REQUIREMENT |
Copy all the lines of the data that include the word "Expand".

MATERIAL PROVIDED |

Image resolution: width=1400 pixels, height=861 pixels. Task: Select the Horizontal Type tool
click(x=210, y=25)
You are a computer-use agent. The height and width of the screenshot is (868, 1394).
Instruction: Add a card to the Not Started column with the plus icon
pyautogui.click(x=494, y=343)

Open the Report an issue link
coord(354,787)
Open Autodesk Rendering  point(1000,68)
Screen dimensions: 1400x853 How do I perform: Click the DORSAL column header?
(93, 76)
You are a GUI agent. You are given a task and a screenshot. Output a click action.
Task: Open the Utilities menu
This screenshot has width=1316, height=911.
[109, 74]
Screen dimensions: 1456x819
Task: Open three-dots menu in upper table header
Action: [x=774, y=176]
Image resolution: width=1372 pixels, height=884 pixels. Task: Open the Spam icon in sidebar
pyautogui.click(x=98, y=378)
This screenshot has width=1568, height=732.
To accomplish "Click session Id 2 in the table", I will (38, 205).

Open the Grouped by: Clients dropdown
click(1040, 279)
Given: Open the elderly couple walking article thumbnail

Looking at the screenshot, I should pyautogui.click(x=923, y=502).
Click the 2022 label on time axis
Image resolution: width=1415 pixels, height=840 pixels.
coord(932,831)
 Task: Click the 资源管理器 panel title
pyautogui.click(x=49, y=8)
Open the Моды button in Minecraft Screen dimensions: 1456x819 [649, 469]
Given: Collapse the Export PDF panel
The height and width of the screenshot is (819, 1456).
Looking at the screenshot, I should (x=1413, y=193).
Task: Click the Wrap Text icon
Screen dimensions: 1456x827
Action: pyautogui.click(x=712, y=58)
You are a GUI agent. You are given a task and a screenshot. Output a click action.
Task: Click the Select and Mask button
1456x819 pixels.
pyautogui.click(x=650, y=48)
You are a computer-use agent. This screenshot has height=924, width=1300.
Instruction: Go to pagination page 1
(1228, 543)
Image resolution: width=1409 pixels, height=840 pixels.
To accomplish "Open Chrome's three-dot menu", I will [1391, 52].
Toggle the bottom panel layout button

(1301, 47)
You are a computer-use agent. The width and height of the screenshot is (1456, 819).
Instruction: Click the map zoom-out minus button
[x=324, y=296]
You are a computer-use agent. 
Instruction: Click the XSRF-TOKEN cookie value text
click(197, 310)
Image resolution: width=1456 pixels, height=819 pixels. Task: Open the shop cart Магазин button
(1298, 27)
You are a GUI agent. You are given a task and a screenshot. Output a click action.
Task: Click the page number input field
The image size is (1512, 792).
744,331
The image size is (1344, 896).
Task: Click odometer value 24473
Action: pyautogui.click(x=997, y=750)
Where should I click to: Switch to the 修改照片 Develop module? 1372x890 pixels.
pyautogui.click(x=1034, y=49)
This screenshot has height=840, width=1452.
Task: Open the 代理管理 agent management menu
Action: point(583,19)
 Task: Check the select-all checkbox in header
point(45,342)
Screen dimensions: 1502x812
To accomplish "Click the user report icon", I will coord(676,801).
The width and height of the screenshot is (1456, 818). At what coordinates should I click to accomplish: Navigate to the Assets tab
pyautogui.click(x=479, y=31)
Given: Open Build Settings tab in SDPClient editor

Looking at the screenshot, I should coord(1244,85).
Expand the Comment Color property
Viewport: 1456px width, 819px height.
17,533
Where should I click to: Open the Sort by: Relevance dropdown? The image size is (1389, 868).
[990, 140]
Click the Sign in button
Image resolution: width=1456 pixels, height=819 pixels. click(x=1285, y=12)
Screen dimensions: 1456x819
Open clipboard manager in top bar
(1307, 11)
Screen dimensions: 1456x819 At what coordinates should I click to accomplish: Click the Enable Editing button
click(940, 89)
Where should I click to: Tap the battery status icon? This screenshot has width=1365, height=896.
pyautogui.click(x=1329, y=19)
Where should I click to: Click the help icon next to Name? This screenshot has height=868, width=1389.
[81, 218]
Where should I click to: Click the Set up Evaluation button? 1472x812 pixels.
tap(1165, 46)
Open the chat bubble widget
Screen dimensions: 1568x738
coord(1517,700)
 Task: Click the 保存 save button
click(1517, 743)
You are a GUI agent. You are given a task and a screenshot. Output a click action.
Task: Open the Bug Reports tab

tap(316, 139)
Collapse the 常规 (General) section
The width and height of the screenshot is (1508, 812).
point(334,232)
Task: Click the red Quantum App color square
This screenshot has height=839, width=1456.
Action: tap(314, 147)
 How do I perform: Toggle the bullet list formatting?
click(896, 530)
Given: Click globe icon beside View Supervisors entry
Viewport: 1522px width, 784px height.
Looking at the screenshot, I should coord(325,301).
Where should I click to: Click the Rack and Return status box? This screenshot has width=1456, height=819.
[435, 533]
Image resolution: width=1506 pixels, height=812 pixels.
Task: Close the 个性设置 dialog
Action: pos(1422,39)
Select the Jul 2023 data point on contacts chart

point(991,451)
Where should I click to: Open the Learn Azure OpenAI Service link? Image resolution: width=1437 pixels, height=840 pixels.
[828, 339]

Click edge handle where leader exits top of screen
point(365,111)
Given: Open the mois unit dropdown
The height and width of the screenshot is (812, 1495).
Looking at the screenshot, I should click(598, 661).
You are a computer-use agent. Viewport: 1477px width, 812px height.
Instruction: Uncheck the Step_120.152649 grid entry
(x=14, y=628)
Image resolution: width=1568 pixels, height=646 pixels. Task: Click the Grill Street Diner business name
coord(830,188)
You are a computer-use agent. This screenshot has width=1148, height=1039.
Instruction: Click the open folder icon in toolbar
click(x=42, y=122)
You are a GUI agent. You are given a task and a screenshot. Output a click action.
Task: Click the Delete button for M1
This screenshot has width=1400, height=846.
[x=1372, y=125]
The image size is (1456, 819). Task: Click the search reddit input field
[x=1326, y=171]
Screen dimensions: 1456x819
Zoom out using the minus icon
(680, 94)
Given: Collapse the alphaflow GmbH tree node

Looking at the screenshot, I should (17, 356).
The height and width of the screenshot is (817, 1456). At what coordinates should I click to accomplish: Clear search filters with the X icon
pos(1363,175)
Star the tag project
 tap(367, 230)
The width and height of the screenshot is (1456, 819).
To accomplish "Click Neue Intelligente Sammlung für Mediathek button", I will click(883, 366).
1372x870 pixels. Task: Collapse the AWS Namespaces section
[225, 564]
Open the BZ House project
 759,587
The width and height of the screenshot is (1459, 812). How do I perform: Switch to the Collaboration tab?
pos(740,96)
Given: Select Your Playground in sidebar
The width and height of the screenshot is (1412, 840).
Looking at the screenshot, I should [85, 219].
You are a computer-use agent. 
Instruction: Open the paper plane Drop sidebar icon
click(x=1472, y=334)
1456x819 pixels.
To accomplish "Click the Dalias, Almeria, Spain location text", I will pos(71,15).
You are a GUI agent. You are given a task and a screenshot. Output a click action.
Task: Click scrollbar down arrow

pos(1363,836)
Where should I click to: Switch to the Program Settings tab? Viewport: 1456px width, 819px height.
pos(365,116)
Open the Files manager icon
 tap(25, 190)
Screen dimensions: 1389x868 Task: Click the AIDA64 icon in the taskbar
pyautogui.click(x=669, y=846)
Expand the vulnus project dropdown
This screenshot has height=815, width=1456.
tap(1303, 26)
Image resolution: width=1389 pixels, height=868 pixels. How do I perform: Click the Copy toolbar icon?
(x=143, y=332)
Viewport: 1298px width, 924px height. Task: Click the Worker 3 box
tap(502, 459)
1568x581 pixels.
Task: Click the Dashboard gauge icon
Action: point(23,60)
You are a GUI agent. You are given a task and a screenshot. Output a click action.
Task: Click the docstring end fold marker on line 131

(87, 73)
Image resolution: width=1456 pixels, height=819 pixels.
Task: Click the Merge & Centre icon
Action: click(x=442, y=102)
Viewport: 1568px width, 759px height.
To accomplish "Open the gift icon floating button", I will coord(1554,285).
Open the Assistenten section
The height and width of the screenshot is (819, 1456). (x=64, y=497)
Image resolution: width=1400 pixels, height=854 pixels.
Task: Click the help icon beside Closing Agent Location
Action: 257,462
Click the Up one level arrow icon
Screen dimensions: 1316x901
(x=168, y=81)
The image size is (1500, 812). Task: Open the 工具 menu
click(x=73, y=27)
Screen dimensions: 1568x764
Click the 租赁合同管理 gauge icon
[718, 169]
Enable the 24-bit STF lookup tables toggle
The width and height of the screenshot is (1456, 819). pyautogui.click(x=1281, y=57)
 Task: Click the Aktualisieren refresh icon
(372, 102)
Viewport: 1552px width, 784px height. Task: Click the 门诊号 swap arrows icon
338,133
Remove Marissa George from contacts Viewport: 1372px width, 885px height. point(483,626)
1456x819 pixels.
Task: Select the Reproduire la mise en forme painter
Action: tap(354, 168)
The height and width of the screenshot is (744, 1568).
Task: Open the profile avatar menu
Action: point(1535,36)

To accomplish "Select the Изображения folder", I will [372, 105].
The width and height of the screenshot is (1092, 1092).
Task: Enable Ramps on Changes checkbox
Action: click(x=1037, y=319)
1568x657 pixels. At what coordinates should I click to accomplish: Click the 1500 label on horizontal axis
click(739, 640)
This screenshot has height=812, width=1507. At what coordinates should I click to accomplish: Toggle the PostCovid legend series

WRITTEN RESPONSE |
Expand the Comment Color property
Expand the vulnus project dropdown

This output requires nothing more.